Supplement 1. R code and the data set necessary to conduct the Random Forest analysis.

File List

dreissena_in_lakes_of_belarus.csv (MD5: 3dc2d2f89af3064223358983c785771d)

r_script_random_forest.R (MD5: af1295890d60bc832955e940889e4575)


This Supplementary material contains two files necessary to fully reproduce the results obtained using the Random Forest classifier. The first of these files, dreissena_in_lakes_of_belarus.csv, is a plain text table that has 553 records, each described with the following variables:

1. Lake_Code: numeric codes uniquely identifying each lake (for reference only, not used in analysis explicitely).

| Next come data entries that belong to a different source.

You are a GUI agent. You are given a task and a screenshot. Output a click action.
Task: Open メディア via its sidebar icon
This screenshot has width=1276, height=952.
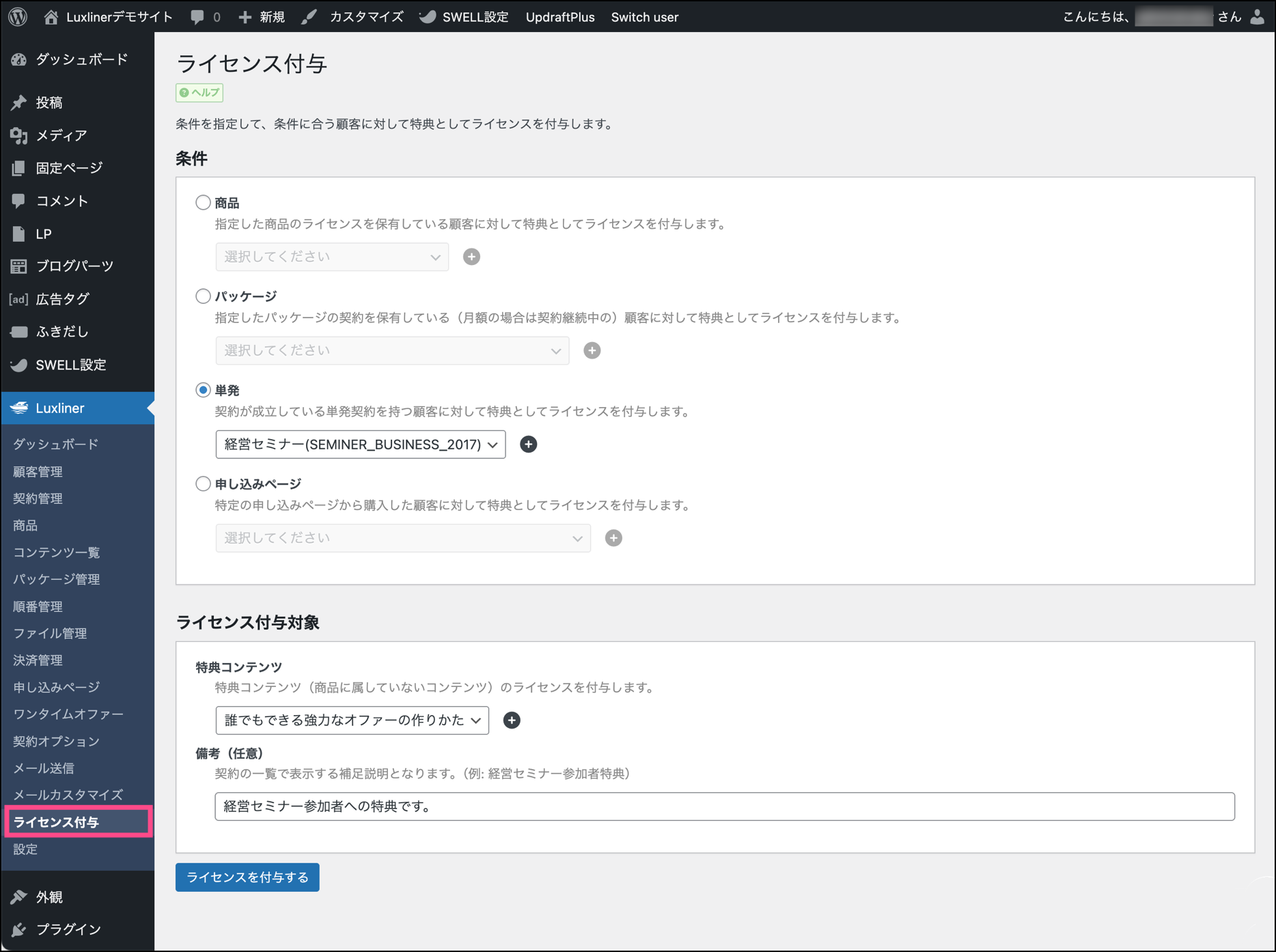tap(18, 135)
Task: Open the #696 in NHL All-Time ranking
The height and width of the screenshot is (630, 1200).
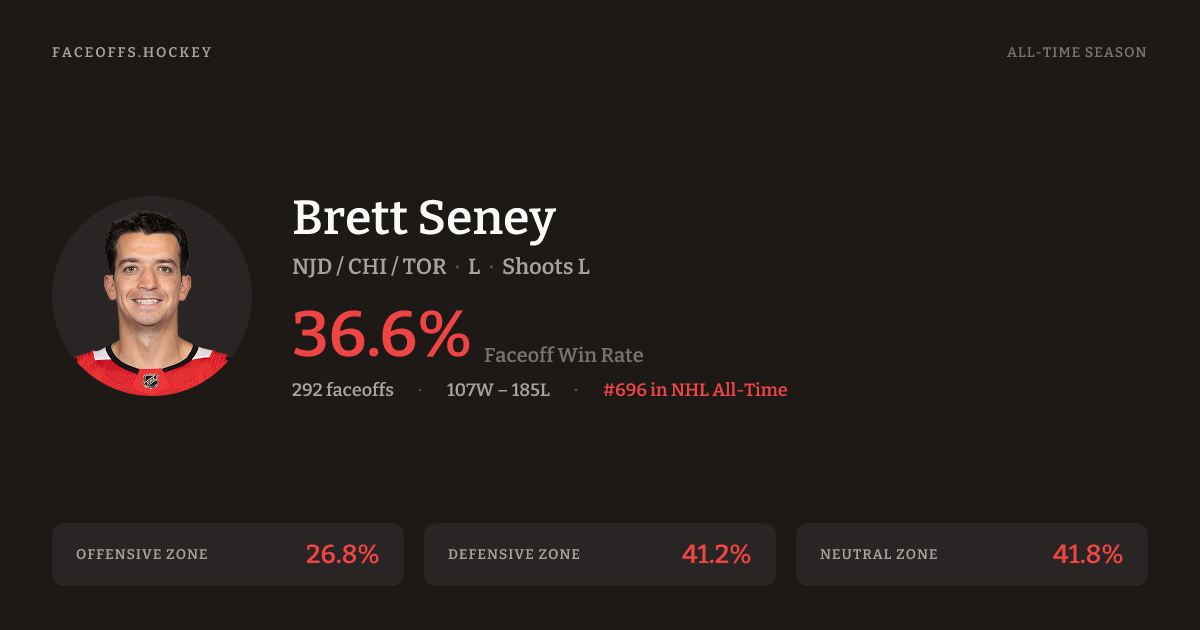Action: coord(695,390)
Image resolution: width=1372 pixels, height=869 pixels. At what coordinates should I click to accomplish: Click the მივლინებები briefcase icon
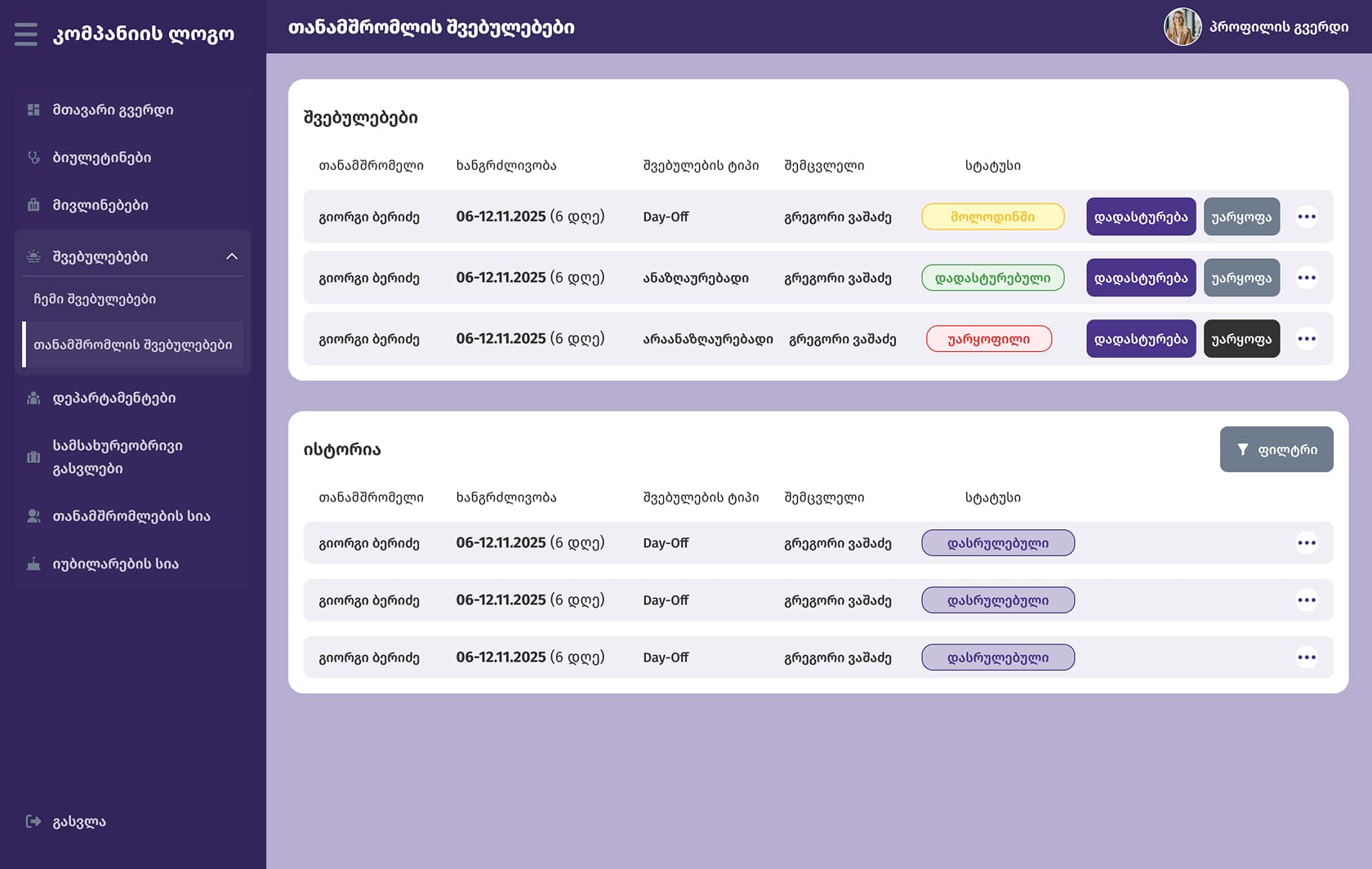coord(33,205)
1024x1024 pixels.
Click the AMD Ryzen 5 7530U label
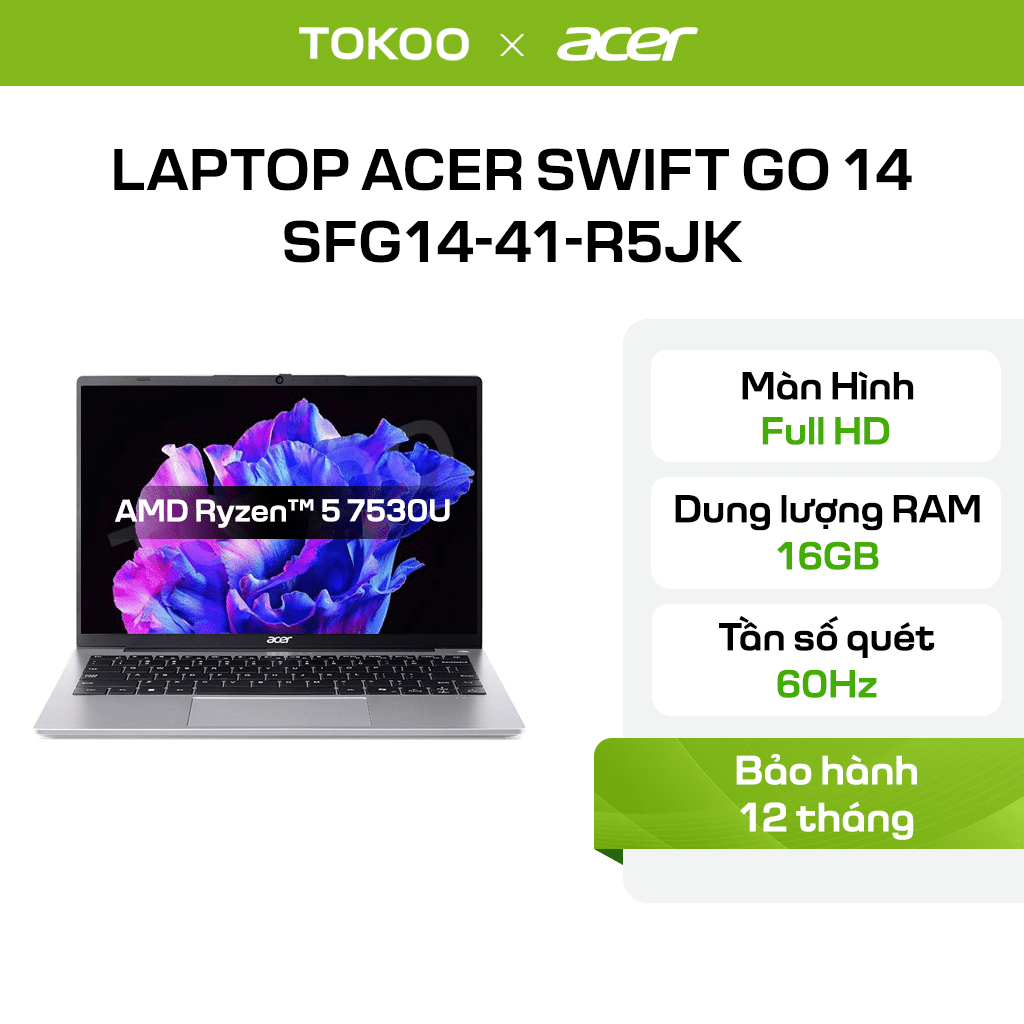click(283, 511)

2. ZMpresence: indicator of whether a lake is infested with zebra mussel (0 – for non-infested, 1 – for infested).

3. LAREA: lake area

4. LVOL: lake volume

5. MAXD: maximal depth

6. AVED: average depth

7. SPECWATSHED: specific watershed (i.e., drainage area)

8. TRANSP: Secci depth

9. COLOR: water color

10. pH: water pH

11. HCO3: HCO3 content

12. SO4: SO4 content

13. Cl: CL content

14. Ca: Ca content

15. Mg: Mg content

16. TDS: total dissolved solids

17: Fe: Fe content

18. Si: Si content

19. NH4: NH4 content

20. NO2: NO2 content

21. PO4: PO4 content

22. PermOx: permanganate oxydizability

23. N: latitude (decimal degree)

24: E: longitude (decimal degree)

Missing values in the data set are denoted as NA.

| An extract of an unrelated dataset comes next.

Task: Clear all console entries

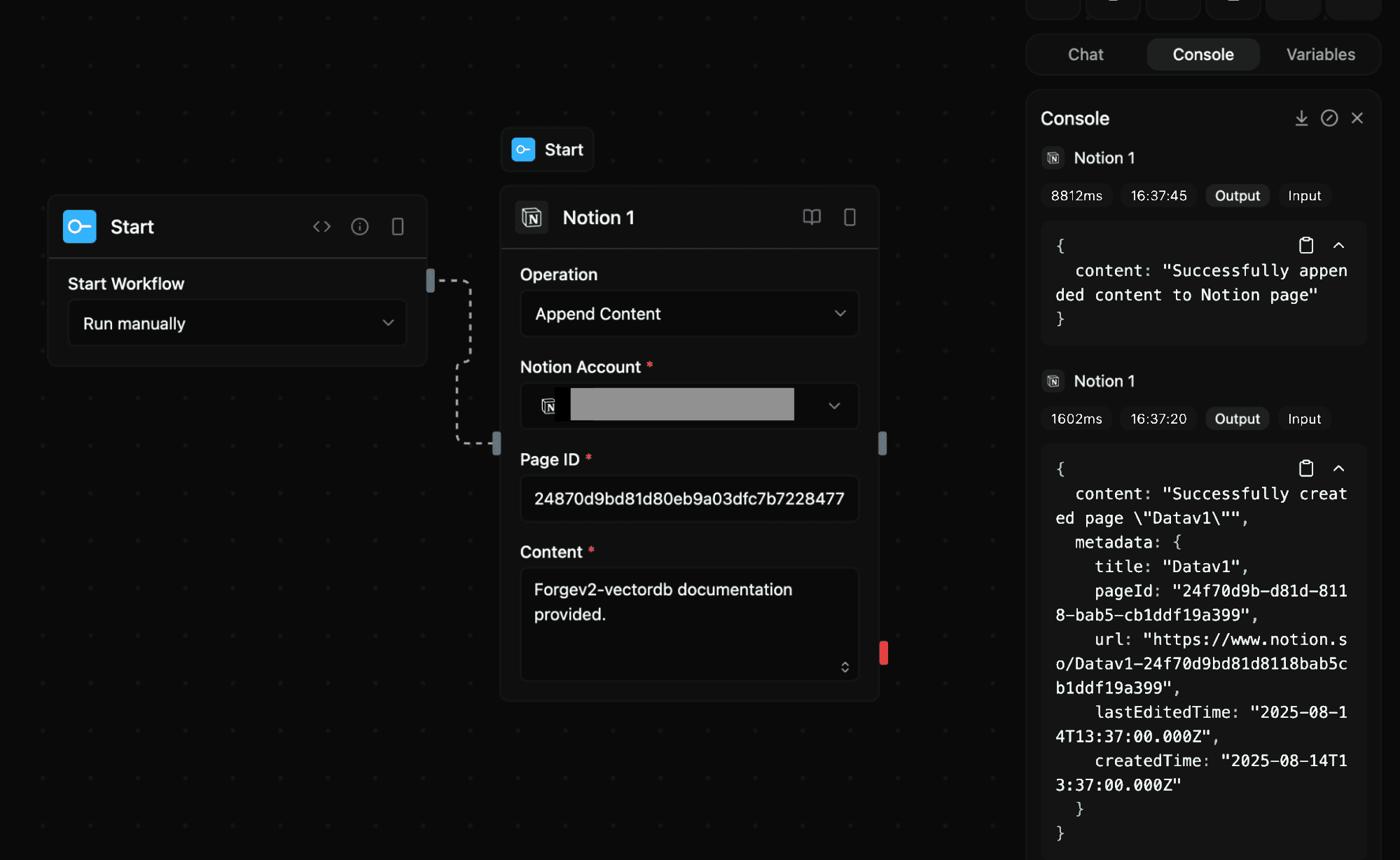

The second file, r_script_random_forest.R, loads the data into R (assuming that the file dreissena_in_lakes_of_belarus.csv is stored in the current R working directory), fits the Random Forest model, and plots the results. The analysis relies on three add-on packages: caret, geosphere, randomForest, and ggplot2. All these packages are assumed to be already installed on the user's computer (if not, they can be freely downloaded from the Comprehensive R Archive Network,, or installed directly from within R using the following command: install.packages(c("caret", "geosphere", "randomForest", "ggplot2"))).